Sanat Ji Mani sighed. "Not all women were so fortunate, and not all Romans were wonderful. The entertainments could be bloody." He stared up at the rickety roof. "You would have done very well there, particularly in the time between Julius and Traianus. Not everyone flourished, although it was a better time than many others. There was law that was intended to put all the citizens and subjects at the same level. But some could not use the law for protection, and some turned the law to their own ends."

"This was a long time ago, you say?" Tulsi prompted, her eyes shining like a child's for a loved story.

"More than thirteen hundred years," said Sanat Ji Mani. "I was there for more than a decade while power went from one man, to another, to another, and so on. It began with a youth called Nero and settled down again when Vespasianus and his grown sons came to rule: Titus and Domitianus. I was gone from the city before Titus wore the purple." He paused. "Emperors wore purple," he explained.

"Were they as grand as Timur-i Lenkh?" she asked as if the question were a ritual.

"Much grander. They had fine cities and good roads, and aqueducts that brought water long distances; their Empire stretched from Britain to Egypt, from the Atlantic Ocean to the Black Sea." He shook his head. "It lasted longer than many others, but not so long as some."

"Timur-i's Empire will last longer," said Tulsi. "Longer than the Emperors' of China will."

"No," said Sanat Ji Mani. "It will not."

She looked at him, her face masking her anger. "Why not?"

"Because Timur-i likes war more than he likes peace, and he does not trust his own deputies to serve him," he said flatly. "He appoints few men to supervise what he has conquered, and those he does appoint, he will not have faith in, and so he provides them inadequate support, for fear they will use that support to stand against him. He cannot have a legacy if he will not provide his lieutenants with the authority to do the work he demands of them."

"He is careful for the sake of his clan," said Tulsi.

"Do you really think so," he said. "Timur-i does not want to relinquish one jot of power and is convinced that anyone seeking it-other than himself-is a usurper." He closed his eyes. "Even the Emperor of China-who has reason to fear usurpers-appoints lieutenants and grants them the authority they must have to act in his stead. Timur-i has made himself master of an Empire and rules it as if it were still only a clan. He calls himself an Emperor and conducts himself like a chieftan."

"What do you know of such things?" Tulsi asked, too sweetly.

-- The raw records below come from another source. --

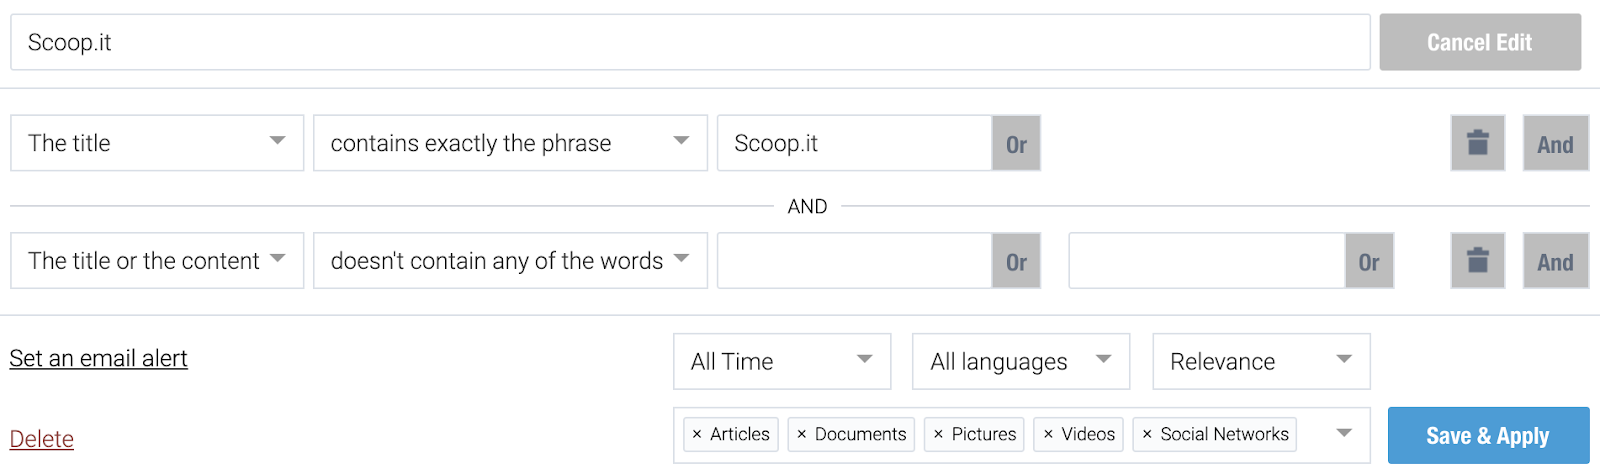This screenshot has width=1600, height=474.
Task: Expand the All languages dropdown
Action: pyautogui.click(x=1021, y=361)
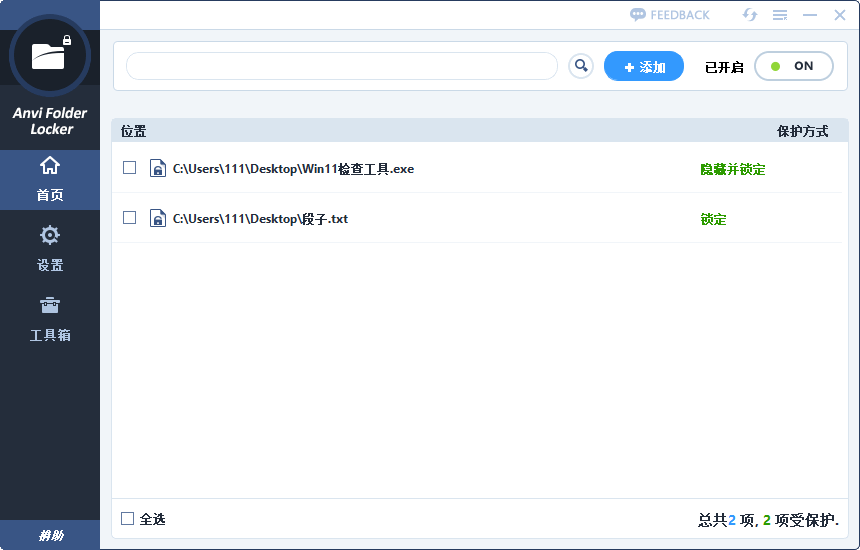Click the lock file icon beside Win11检查工具.exe
Viewport: 860px width, 550px height.
157,169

"Enough to know Timur-i's Empire will be gone before he has been dead a century," said Sanat Ji Mani.

She had no immediate answer. "You must not speak against him," she said at last. "He will find out."

Sanat Ji Mani laughed. "How could he, and what would it matter if he did?" He reached out and touched her arm. "You are not in his camp and you will not be in his camp again unless you decide to go there, as Djerat did."

"You would stop me if I tried," she said, not quite sulking.

"No, I would not," Sanat Ji Mani said. "I might ask you to consider your decision, and I might point out the risks, but if it is what you want to do, I will not stand against you." He felt grief pluck at him, grief for the many times he had not been able to spare his companions from pain.

"It would be hard for you to manage without me, would it not?" she pursued, exacting revenge for his words against Timur-i.

"Yes, it would," he said bluntly. "As being alone would be difficult for you."

Whatever she had been about to say, she held back, and finally, reluctantly, smiled. "You have the right of it. I do not want to travel alone; I have said as much. So we remain together for now." She sat back. "Later I may change my mind."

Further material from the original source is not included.